__Data for the task__:
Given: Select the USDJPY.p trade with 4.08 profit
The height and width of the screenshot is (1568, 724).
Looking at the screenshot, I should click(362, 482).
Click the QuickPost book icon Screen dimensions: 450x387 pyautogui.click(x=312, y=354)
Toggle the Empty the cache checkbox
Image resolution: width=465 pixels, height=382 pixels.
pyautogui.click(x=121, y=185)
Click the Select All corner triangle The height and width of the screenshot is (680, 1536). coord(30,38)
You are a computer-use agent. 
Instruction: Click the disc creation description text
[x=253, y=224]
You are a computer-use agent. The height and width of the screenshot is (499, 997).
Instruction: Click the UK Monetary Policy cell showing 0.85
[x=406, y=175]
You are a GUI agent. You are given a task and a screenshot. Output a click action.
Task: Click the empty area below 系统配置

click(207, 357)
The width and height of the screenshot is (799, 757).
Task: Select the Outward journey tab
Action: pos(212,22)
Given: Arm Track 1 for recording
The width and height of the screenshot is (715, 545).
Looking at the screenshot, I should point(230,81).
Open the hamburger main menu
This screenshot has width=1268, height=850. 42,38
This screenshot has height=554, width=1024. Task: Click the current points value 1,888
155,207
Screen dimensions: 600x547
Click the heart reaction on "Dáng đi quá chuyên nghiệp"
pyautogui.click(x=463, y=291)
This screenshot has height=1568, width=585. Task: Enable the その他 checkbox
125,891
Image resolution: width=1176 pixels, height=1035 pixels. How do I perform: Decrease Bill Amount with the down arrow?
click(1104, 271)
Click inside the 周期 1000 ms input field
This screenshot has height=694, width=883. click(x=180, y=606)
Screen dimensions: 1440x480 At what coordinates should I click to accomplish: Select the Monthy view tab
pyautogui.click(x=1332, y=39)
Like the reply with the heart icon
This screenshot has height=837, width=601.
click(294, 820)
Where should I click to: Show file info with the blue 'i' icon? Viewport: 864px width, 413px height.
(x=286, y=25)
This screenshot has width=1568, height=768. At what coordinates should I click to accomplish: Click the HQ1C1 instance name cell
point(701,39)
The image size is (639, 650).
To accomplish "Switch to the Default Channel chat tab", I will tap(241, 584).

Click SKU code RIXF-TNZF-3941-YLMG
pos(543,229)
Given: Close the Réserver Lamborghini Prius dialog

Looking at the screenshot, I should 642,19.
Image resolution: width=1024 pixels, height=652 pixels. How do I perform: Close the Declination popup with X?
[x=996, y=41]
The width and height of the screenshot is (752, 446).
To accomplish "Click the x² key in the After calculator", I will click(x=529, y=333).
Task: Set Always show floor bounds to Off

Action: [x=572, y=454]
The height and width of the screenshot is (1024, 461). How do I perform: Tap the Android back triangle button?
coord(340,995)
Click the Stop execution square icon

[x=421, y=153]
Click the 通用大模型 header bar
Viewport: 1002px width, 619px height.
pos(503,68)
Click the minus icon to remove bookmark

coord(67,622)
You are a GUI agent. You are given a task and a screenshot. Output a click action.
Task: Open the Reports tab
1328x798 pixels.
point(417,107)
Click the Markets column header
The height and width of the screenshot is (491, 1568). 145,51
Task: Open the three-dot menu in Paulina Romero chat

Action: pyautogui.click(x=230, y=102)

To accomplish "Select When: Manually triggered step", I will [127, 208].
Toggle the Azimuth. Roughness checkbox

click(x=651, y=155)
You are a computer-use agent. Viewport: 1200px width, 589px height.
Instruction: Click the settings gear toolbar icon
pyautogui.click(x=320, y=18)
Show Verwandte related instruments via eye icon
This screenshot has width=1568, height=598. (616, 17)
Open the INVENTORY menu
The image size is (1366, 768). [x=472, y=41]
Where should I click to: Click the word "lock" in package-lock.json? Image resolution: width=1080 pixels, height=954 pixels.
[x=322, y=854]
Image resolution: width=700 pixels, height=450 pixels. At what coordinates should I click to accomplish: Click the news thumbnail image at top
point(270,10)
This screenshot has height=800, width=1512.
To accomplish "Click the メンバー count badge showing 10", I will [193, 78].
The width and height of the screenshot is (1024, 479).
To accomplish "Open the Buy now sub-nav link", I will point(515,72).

__What the task asks__:
The entire listing is to be reproduced without alteration.

__Your response__:
Given: Select the USDJPY.p trade with 4.08 profit
The height and width of the screenshot is (1568, 724).
Looking at the screenshot, I should click(362, 482).
Click the QuickPost book icon Screen dimensions: 450x387 pyautogui.click(x=312, y=354)
Toggle the Empty the cache checkbox
Image resolution: width=465 pixels, height=382 pixels.
pyautogui.click(x=121, y=185)
Click the Select All corner triangle The height and width of the screenshot is (680, 1536). coord(30,38)
You are a computer-use agent. 
Instruction: Click the disc creation description text
[x=253, y=224]
You are a computer-use agent. The height and width of the screenshot is (499, 997).
Instruction: Click the UK Monetary Policy cell showing 0.85
[x=406, y=175]
You are a GUI agent. You are given a task and a screenshot. Output a click action.
Task: Click the empty area below 系统配置

click(207, 357)
The width and height of the screenshot is (799, 757).
Task: Select the Outward journey tab
Action: pos(212,22)
Given: Arm Track 1 for recording
The width and height of the screenshot is (715, 545).
Looking at the screenshot, I should point(230,81).
Open the hamburger main menu
This screenshot has width=1268, height=850. 42,38
This screenshot has height=554, width=1024. Task: Click the current points value 1,888
155,207
Screen dimensions: 600x547
Click the heart reaction on "Dáng đi quá chuyên nghiệp"
pyautogui.click(x=463, y=291)
This screenshot has height=1568, width=585. Task: Enable the その他 checkbox
125,891
Image resolution: width=1176 pixels, height=1035 pixels. How do I perform: Decrease Bill Amount with the down arrow?
click(1104, 271)
Click inside the 周期 1000 ms input field
This screenshot has height=694, width=883. click(x=180, y=606)
Screen dimensions: 1440x480 At what coordinates should I click to accomplish: Select the Monthy view tab
pyautogui.click(x=1332, y=39)
Like the reply with the heart icon
This screenshot has height=837, width=601.
click(294, 820)
Where should I click to: Show file info with the blue 'i' icon? Viewport: 864px width, 413px height.
(x=286, y=25)
This screenshot has width=1568, height=768. At what coordinates should I click to accomplish: Click the HQ1C1 instance name cell
point(701,39)
The image size is (639, 650).
To accomplish "Switch to the Default Channel chat tab", I will tap(241, 584).

Click SKU code RIXF-TNZF-3941-YLMG
pos(543,229)
Given: Close the Réserver Lamborghini Prius dialog

Looking at the screenshot, I should 642,19.
Image resolution: width=1024 pixels, height=652 pixels. How do I perform: Close the Declination popup with X?
[x=996, y=41]
The width and height of the screenshot is (752, 446).
To accomplish "Click the x² key in the After calculator", I will click(x=529, y=333).
Task: Set Always show floor bounds to Off

Action: [x=572, y=454]
The height and width of the screenshot is (1024, 461). How do I perform: Tap the Android back triangle button?
coord(340,995)
Click the Stop execution square icon

[x=421, y=153]
Click the 通用大模型 header bar
Viewport: 1002px width, 619px height.
pos(503,68)
Click the minus icon to remove bookmark

coord(67,622)
You are a GUI agent. You are given a task and a screenshot. Output a click action.
Task: Open the Reports tab
1328x798 pixels.
point(417,107)
Click the Markets column header
The height and width of the screenshot is (491, 1568). 145,51
Task: Open the three-dot menu in Paulina Romero chat

Action: pyautogui.click(x=230, y=102)

To accomplish "Select When: Manually triggered step", I will [127, 208].
Toggle the Azimuth. Roughness checkbox

click(x=651, y=155)
You are a computer-use agent. Viewport: 1200px width, 589px height.
Instruction: Click the settings gear toolbar icon
pyautogui.click(x=320, y=18)
Show Verwandte related instruments via eye icon
This screenshot has width=1568, height=598. (616, 17)
Open the INVENTORY menu
The image size is (1366, 768). [x=472, y=41]
Where should I click to: Click the word "lock" in package-lock.json? Image resolution: width=1080 pixels, height=954 pixels.
[x=322, y=854]
Image resolution: width=700 pixels, height=450 pixels. At what coordinates should I click to accomplish: Click the news thumbnail image at top
point(270,10)
This screenshot has height=800, width=1512.
To accomplish "Click the メンバー count badge showing 10", I will [193, 78].
The width and height of the screenshot is (1024, 479).
To accomplish "Open the Buy now sub-nav link", I will point(515,72).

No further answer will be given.